Bien que l'existence des forts repose sur celle des faibles et que la prospérité des gens fortunés dépende, pour une large part, de la pauvreté des pauvres, l'homme politique est plus charmé par la minorité puissante et aisée que par la masse des "troupeaux". En effet il fait tout pour convaincre la minorité agissante qu'il est constamment à son service. Alors qu'il n'en est rien: il ne pense qu'à ses intérêts propres. En fait dis-moi: qui travaille pour les intérêts d'autrui ?

 

  L'homme politique se délecte d'avoir adopté une attitude contradictoire: parmi les fidèles il se manifeste comme le plus fervent des croyants, alors qu'ailleurs il peut se transmuer en ennemi farouche et absolu des religieux. Il peut être ici et maintenant très cartésien et très mystique à la fois: histoire de mélange des genres; il peut recourir au rationalisme et à la magie, cet art de reproduire des phénomènes réels sans raison et des effet sans causes.

 

   Les questions éthiques constituent des éléments gênants pour l'homme politique.
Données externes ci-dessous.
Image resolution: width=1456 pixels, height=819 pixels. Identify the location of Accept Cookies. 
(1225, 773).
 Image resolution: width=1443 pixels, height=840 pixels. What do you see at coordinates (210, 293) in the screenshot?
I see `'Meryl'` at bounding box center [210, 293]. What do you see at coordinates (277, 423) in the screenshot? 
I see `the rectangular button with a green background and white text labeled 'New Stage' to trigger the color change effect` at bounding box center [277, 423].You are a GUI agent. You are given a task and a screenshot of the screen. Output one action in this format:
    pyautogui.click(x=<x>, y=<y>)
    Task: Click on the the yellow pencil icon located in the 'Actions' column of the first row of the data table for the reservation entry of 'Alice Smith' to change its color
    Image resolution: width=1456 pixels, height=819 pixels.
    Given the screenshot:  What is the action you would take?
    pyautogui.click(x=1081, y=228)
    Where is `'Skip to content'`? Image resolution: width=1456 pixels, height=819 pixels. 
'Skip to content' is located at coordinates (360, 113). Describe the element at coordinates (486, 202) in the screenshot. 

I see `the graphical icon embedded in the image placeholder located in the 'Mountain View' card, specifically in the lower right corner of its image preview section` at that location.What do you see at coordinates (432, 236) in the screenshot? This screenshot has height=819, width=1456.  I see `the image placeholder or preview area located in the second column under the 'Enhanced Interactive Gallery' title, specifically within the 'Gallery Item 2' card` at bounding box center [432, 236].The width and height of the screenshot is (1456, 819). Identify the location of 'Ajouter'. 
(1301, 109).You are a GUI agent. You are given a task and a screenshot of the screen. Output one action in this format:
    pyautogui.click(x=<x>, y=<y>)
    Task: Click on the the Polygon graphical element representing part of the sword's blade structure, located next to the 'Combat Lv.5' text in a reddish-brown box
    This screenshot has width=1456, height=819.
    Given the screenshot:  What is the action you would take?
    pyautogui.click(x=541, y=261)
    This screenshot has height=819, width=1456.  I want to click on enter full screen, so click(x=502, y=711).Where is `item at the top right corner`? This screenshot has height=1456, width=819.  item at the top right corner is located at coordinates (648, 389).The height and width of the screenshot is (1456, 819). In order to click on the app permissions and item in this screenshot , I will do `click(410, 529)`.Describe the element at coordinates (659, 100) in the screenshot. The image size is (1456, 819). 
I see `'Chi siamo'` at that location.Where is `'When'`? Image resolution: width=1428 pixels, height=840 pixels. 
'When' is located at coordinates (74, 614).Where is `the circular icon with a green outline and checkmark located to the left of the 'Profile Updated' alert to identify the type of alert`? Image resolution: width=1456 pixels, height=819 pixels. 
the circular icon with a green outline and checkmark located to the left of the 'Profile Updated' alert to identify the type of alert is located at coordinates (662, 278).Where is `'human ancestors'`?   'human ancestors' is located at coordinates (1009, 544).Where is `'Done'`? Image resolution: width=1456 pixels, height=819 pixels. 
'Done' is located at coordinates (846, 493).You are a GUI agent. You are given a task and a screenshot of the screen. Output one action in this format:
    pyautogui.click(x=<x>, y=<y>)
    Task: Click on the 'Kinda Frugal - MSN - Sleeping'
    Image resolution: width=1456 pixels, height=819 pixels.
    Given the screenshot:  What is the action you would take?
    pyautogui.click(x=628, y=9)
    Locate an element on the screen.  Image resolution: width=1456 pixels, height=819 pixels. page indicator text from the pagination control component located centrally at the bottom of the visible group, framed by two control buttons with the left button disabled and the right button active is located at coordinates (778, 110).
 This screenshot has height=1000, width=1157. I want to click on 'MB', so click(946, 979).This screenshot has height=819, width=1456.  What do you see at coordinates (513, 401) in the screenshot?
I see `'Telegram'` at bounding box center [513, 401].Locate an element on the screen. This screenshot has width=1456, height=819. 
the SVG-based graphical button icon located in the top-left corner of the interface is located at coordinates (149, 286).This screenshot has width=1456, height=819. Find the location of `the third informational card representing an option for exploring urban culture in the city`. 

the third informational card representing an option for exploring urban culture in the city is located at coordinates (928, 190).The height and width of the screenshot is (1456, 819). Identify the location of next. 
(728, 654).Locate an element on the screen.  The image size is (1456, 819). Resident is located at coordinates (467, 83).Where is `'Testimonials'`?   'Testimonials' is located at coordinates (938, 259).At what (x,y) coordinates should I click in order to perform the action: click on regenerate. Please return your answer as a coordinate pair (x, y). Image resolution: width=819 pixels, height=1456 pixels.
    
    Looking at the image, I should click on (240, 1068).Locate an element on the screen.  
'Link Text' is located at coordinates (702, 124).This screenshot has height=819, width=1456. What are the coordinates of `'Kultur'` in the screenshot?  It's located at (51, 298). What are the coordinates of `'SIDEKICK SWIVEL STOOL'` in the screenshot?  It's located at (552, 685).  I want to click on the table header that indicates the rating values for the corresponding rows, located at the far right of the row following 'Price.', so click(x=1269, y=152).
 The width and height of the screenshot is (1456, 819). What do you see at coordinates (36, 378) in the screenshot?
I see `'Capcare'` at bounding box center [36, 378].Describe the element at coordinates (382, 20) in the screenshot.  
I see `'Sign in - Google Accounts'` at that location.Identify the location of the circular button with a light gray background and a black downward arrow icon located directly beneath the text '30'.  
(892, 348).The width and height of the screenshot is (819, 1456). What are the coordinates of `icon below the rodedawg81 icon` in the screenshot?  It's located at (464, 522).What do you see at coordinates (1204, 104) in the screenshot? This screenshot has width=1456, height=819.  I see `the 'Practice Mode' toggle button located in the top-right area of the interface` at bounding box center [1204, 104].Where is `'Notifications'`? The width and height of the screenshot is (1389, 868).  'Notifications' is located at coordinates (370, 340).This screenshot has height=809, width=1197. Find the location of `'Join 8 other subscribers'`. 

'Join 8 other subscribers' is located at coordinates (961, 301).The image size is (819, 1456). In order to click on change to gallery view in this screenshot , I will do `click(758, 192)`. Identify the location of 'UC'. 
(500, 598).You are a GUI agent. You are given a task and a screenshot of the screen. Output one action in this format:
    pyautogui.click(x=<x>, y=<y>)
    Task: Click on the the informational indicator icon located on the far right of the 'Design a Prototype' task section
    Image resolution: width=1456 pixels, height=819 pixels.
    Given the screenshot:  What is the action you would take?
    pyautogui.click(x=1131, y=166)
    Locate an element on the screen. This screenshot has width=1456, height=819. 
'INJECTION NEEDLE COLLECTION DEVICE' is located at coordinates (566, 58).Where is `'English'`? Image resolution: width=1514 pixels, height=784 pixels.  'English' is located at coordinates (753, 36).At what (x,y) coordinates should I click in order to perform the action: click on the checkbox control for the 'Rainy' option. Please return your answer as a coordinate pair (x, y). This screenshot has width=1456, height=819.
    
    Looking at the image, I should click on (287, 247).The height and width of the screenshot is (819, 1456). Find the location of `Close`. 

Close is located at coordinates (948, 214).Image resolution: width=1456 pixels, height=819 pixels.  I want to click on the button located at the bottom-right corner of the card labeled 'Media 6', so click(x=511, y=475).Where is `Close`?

C'est cela l'erreur la plus monumentale et la plus grossière. Car la vie politique sans éthique est une vacuité. Si les philosophes admettent l'idée que la politique est l'activité essentielle de l'homme, cette affirmation donne une haute portée morale à l'activité politique. Si l'homme politique ne se soucie que fort peu de la moralité de son action, c'est cela la catastrophe. Le pire des dangers qui guettent la communauté des hommes se produit, non pas quand l'homme politique voit sa conscience morale se faner, mais lorsqu'il pense - et agit selon cette pensée - qu'il est permis de faire tout ce que la loi n'interdit pas. L'homme politique est jugé plus que quiconque, non pas sur la base du système juridique, mais sur la base des impératifs catégoriques de la morale. On perd allègrement la boussole lorsqu'on cherche à  jouer avec les mots, les lois et la morale.

 

   La morale dans l'action politique et sociale pose le problème de l'accès au pouvoir. Il y a des apprentis hommes politiques qui ne voient aucun inconvénient dans le recours au machiavélisme. Ce n'est pas un cas de conscience, pour cette catégorie d'hommes politiques, que le rôle de la violence dans l'histoire soit un rôle prépondérant. Pourtant il est facile d'accepter comme postulat la conception selon laquelle la violence doit être le dernier recours.   

 

    L'homme politique peut exercer une terrible fascination sur l'esprit des masses populaires avec son cou ou sa nuque de graisse, ses yeux gonflés, son ventre arrondi et ses gros muscles. Méfie-toi de lui quand il s'approche de toi: tu peux tomber irrésistiblement sous son charme diabolique et être hypnotisé par l'oeil du serpent. Il est curieux de constater qu'il sache jouer au goinfre ou bien au loup, selon son tempérament pragmatique. Le pragmatisme et le réalisme peuvent lui dicter soit la moralité, soit le cynisme. Quoique reproché, il se considère comme un être au-dessus de tout soupçon.

 

       Pour conclure et ne pas conclure sur ce sujet fatidique - qui peut conclure sur la marche inexorable du Destin ? - je voudrai dire que ce qu'il nous faut aujourd'hui ce sont des hommes politiques d'un type nouveau dont le moraliste allemand Nietzsche dessine les contours dans son style connu, plein d'hardiesse, de sarcasme et de témérité: "Savoir commander et obéir fièrement; être à son poste, à son rang, capable aussi, à tout instant, de conduire; préférer le danger aux aises; ne pas peser dans une balance d'épicier ce qui est permis et ce qui est défendu; être l'ennemi de ce qui est mesquin, rusé, parasitaire, plus que de ce qui est mal".

                                                      

Babacar Diop                                        

Professeur d’arabe

                              Lycée Mixte Maurice Delafosse

                                                      Dakar.